EXERCISE DIRECTIONS:
In the text excerpt about vacuum pumps, name every type of pump it says could be needed to reach pure vacuum.

TEXT EXCERPT:
━━━━━━

Yeah, at 25-45ms, I'm expecting a reservoir setup is the only reasonable method here.

If you truly want to get to pure vacuum, as Ed says, you will need a diffusion pump, turbo pump, or even an ion pump to get those last few molecules. But I doubt you'll ever do that level of vacuum in such a short period of time, even with a giganto reservoir...

Dan - Owner
Footwell%20Animation%20Tiny.gif
 
The vacuum pump is this:

Quincy Compressor Model QSVI-75 - HP Rotary Screw Vacuum Unit rated for 980.0 ACFM and 29.9" HgV ultimate vacuum.

Product Features
• Voltage: 460/3/60
• Control Type: Auto Dual
• Full Voltage Motor Starter - Mounted & Wired
• EPACT High Efficiency Drive Motor
• Full Instrumentation including Vacuum Gauges
• UL Listed Control Panel
• Unique Pressure Lubrication System
• Direct Drive - No Gears or Belts
• Water Cooled
• Full-Range Field-Adjustable Modulating Inlet Valve
• Mounted Inlet Filter (25-50 HP)
• 2 Year Airend Warranty
• 1 Year Package Warranty
• 8,000 Hour Fluid of Choice (PG,Plus)
• Fluid Type Selected: QuinSyn-PG


I divided the ACFM by 10 because it is used for 10 machines at the same time. Yes, it will depend on what the other machines are doing as to what is available to this one machine. They may all be open to the atmosphere at the same time or they may all be closed at the same time. I am just looking for "If it was a single pump on a single machine" situation. I cant control the pump conditions at a given time. I am more looking to see if the chamber it is drawing down is capable given that it is going through all the different restrictions. That is assuming the full vacuum is available throughout the 5" pipe at all times.

━━━━━━

DATA LINES:
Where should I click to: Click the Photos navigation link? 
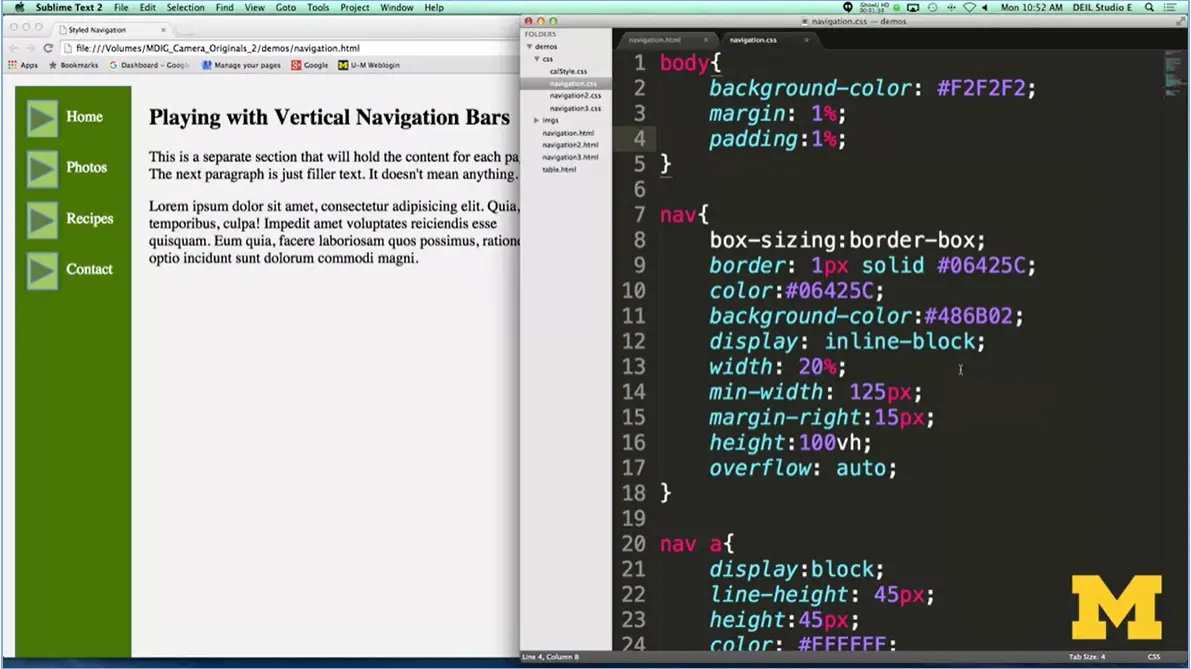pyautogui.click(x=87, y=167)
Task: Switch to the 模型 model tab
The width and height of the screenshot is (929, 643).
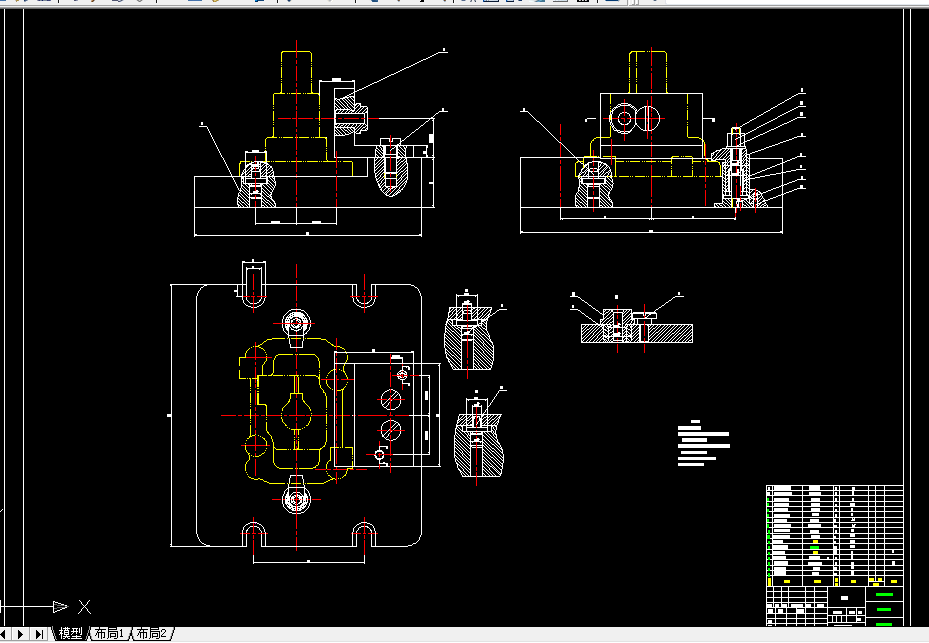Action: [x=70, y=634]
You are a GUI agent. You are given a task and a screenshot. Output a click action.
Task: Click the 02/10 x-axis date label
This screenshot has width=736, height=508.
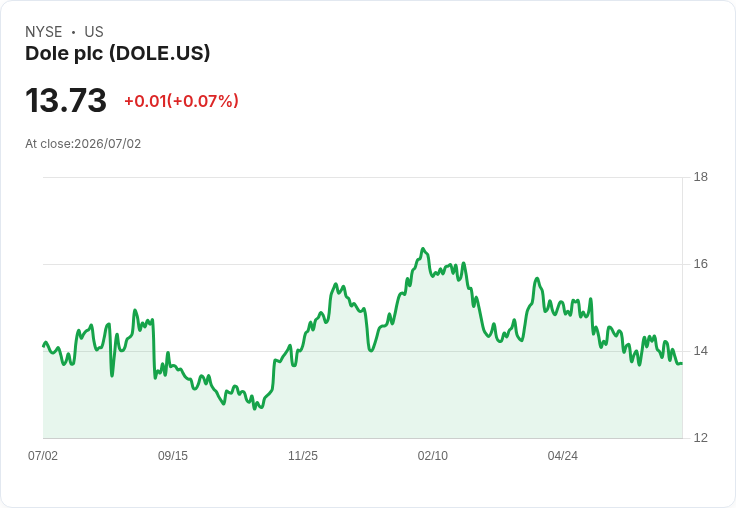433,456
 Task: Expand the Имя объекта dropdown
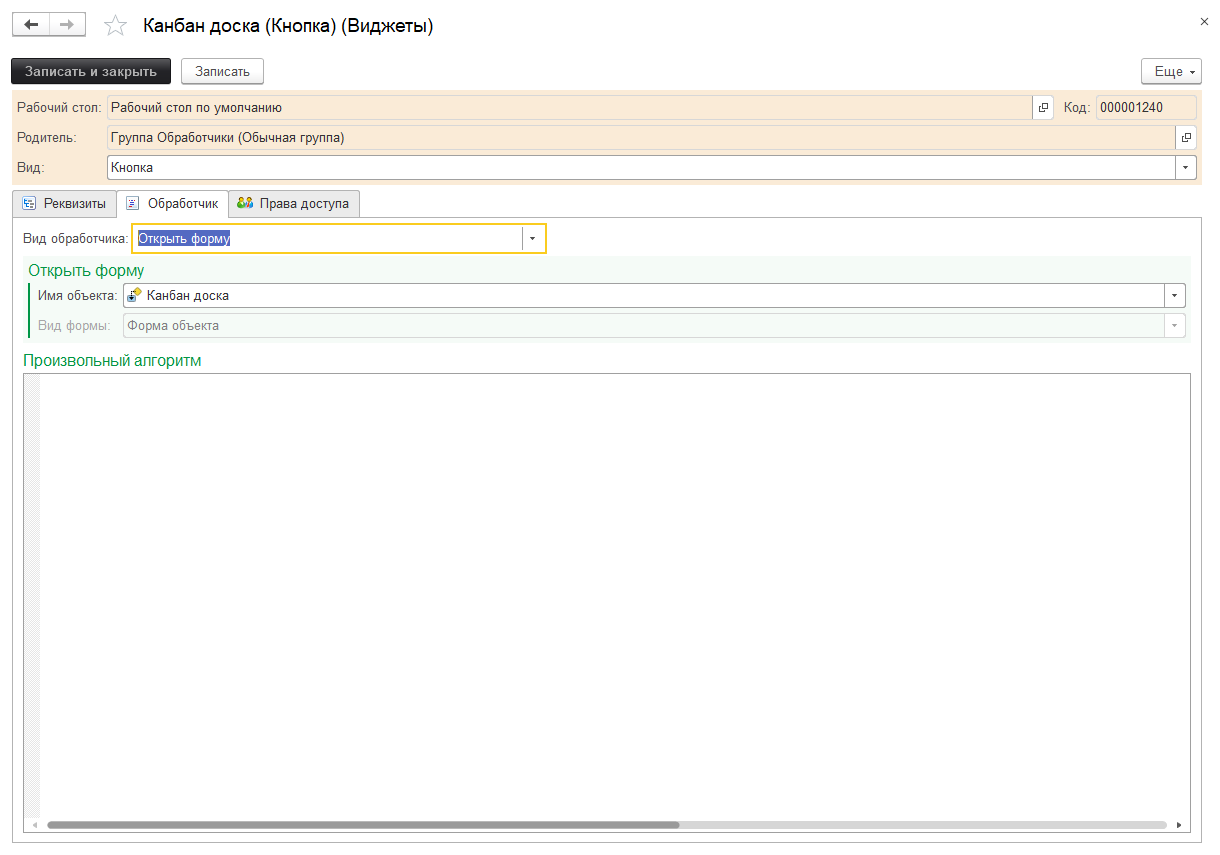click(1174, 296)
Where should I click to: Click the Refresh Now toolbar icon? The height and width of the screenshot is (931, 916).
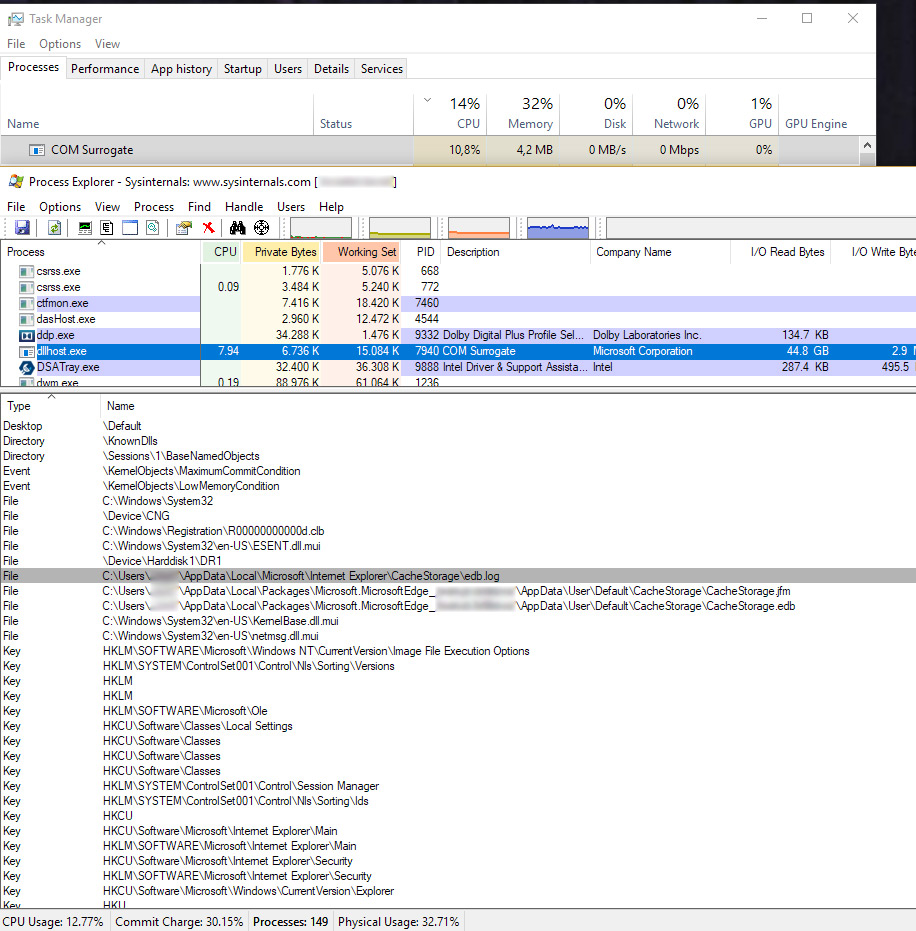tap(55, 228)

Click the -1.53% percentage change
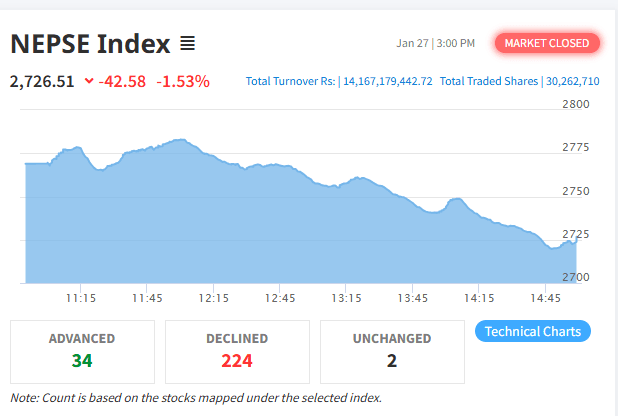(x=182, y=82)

━━━━━━

RESPONSE TO THE TASK:
Diffusion pump, turbo pump, ion pump